La paternità del testo è invece di colui che ha scelto come nome d’arte il Cigno Canoro; a profusione di una dolce melodia, così si predispone l’autore nella composizione dei suoi scritti.
Il testo in questione si articola in ben sei canti che narrano l’andare complesso di un sovrano dallo spirito generoso. Un sovrano che odia la prepotenza e la potenza esibita, seppure egli stesso sia un emblema del potere. Un giovane signore la cui esistenza, cantata in una forma epica, si avvicenda in un intrico di vicende talvolta strazianti e dolorose, ma da cui emergeranno la determinazione, la personalità e l’impegno per conquistare il grande Amore. Un amore che merita la maiuscola in virtù della purezza di sentimento, l’amore è l’ideale che muove ogni gesto del nostro eroe.
Attraverso uno stile ed un periodare non semplice, il lettore – al pari del protagonista – avanza con un incedere cadenzato dal ritmo incalzante delle parole. Il Cigno canoro fa largo uso di elisioni e troncamenti che conferiscono al testo una cadenza quasi sincopata.

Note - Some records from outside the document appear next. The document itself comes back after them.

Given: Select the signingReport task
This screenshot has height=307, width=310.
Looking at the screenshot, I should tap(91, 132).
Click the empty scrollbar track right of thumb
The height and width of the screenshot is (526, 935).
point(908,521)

Un testo singolare, dunque, per un autore nato nel 1990 ma che subisce il fascino del suo concittadino Ovidio. Sulmona, come per l’antico poeta, è anche la “patria” del Cigno Canoro; la dolce città incastonata a ridosso dei Parco Nazionale della Majella è testimone della crescita fisica e spirituale di un giovane dal temperamento romantico e malinconico. Incline alla nostalgia fino allo struggimento, il Cigno Canoro capisce in età più matura che la fonte della sua passione altro non è che la Poesia. In conclusione, Vanitas non è certo quello che può essere definito un testo per tutti: occorrono costanza e concentrazione per procedere lentamente nella lettura delle peripezie dell’eroico protagonista del libro; la fretta ostacolerebbe la giusta disposizione verso un testo la cui peculiarità è specchio della singolare personalità del suo autore.